Biennial
Women in the Visual Arts
Women's Views Biennial 2018 arises with hope, strength, and renewed spirits to show the creative potential of women and the marks it leaves on our state's art system and internationally.
From March to December 2018, the Women's Views Biennial will bring together initiatives that make women and gender issues a source for reflection, debate and creation.
The association Mujeres en las Artes Visuales (MAV, Women in the Visual Arts) was established on 9 May 2009. Over the years it has launched many initiatives, including three editions of the Miradas de Mujeres or Women’s Views Festival from 2012 to 2014.
Honouring our commitment to continually review and improve the association’s procedures and aims, at a general meeting in June 2014 MAV members voted to adopt a new model: a biennial festival, with alternate years devoted to reflection and debate.
To this end, MAV has already organised two editions of its FORUM, FMM2015 in Barcelona and Madrid, and FMM2017 in Madrid and Seville. This event is an opportunity to share ideas and projects with other feminist art associations from Spain and across the globe.
The first biennial, BMM2016, took place from March to December 2016 and featured 168 initiatives and activities that embraced women and gender as catalysts of reflection, debate and creativity, highlighting female talent from Latin America to Saudi Arabia and different regions across Spain.
With a working method based on best practices throughout the entire production process, in the broadest sense of the term, and a horizontal working structure, the inaugural BMM-2016 offered a programme of events in diverse formats united by the common thread of feminism.
MAV sponsored the production of five projects: two from Latin America, one from Saudi Arabia and two from Madrid.

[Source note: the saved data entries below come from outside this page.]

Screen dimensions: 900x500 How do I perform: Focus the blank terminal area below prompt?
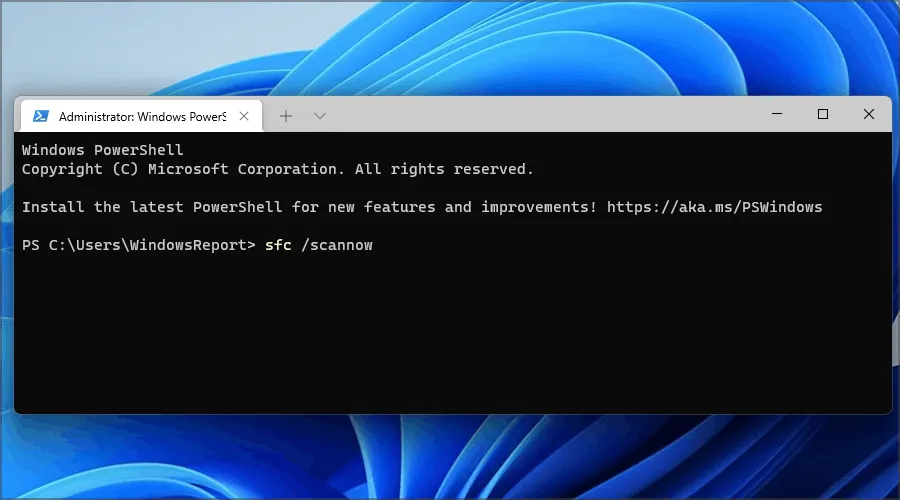[450, 340]
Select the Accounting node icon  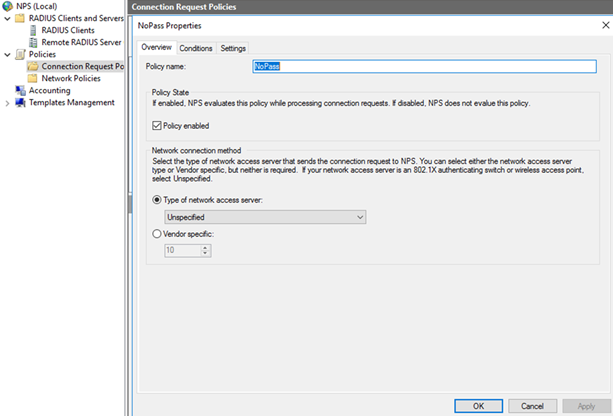pyautogui.click(x=20, y=90)
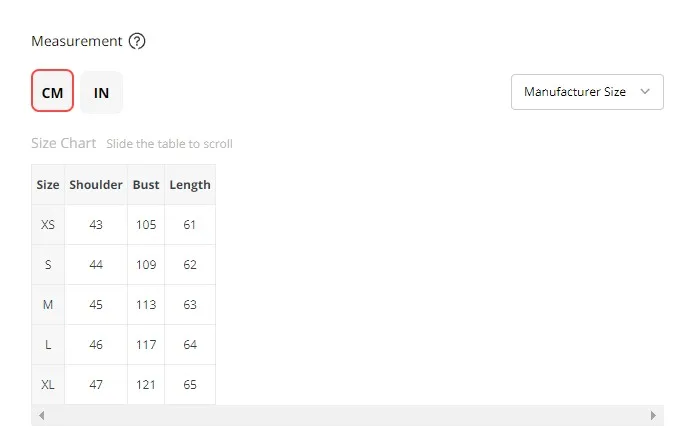Select the S size row label

pos(48,264)
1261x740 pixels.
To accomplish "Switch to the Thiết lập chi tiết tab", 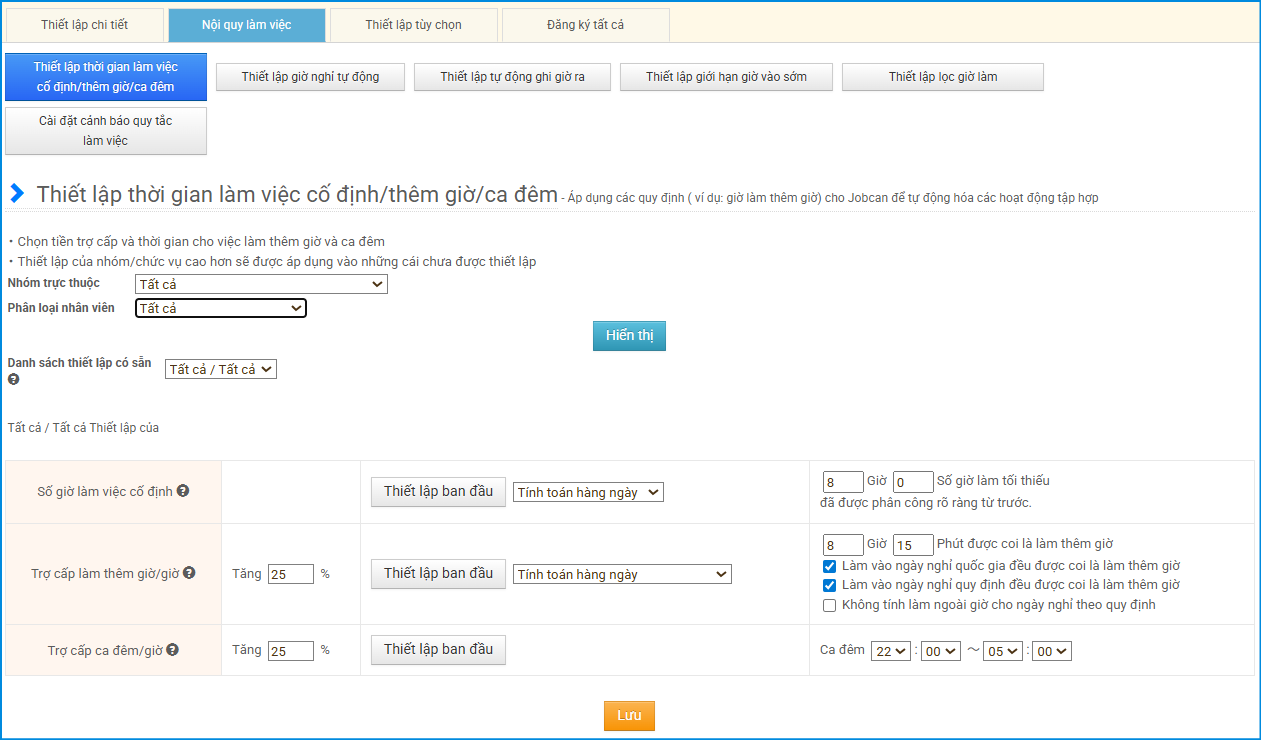I will (85, 25).
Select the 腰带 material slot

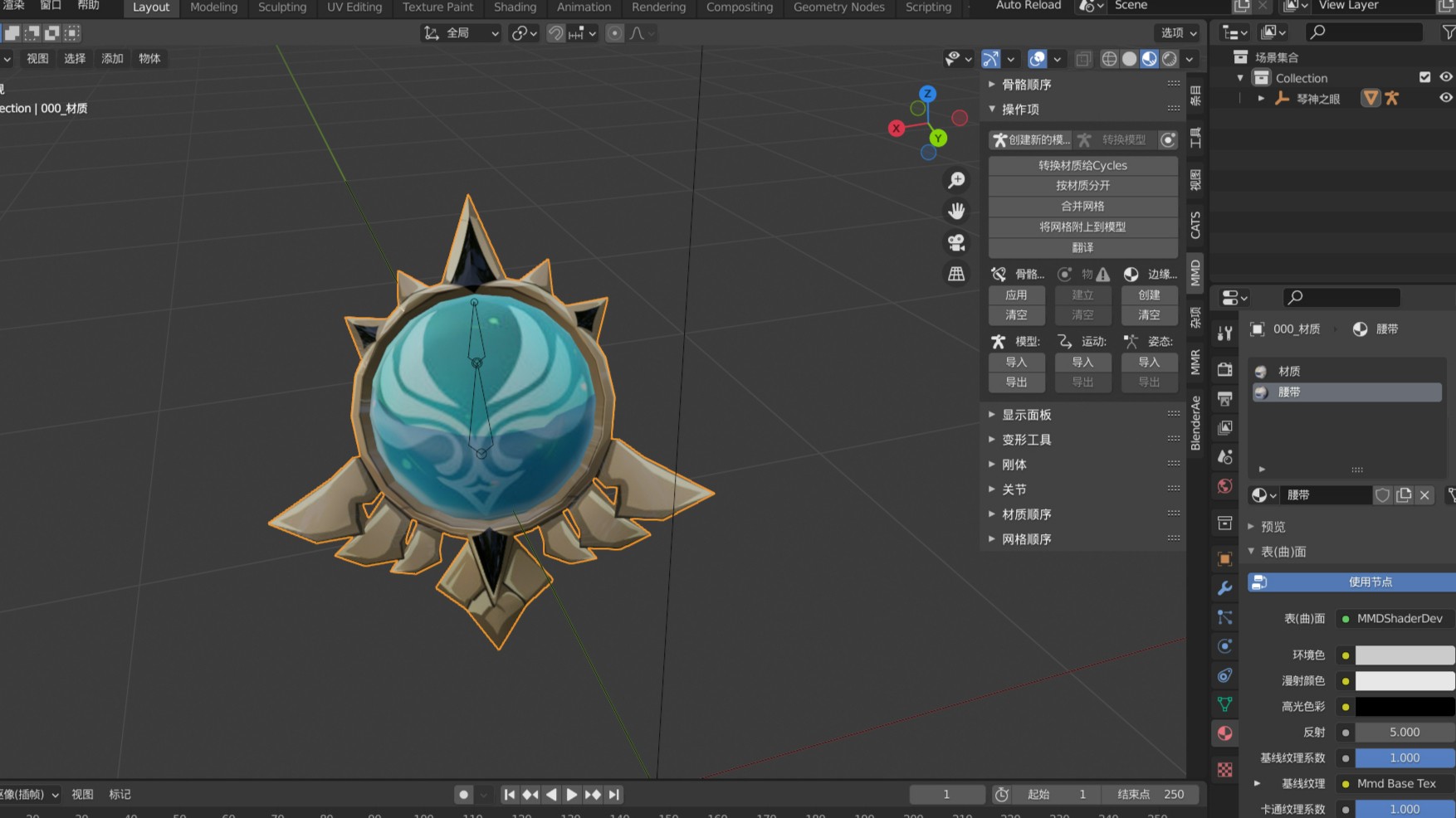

The authors, chosen from among the 159 candidates who responded to our open international call for proposals, were also given a chance to present their work at different venues in Madrid.
Additionally, the biennial welcomed over 160 guest projects organised by institutions, galleries, schools, foundations, museums, etc. The sum of these creative proposals resulted in a diverse, high-quality programme, which proved that networking and rallying round common interests drives creative activity, and the women who engage in it, to go above and beyond, promoting other modes of cooperation and participation.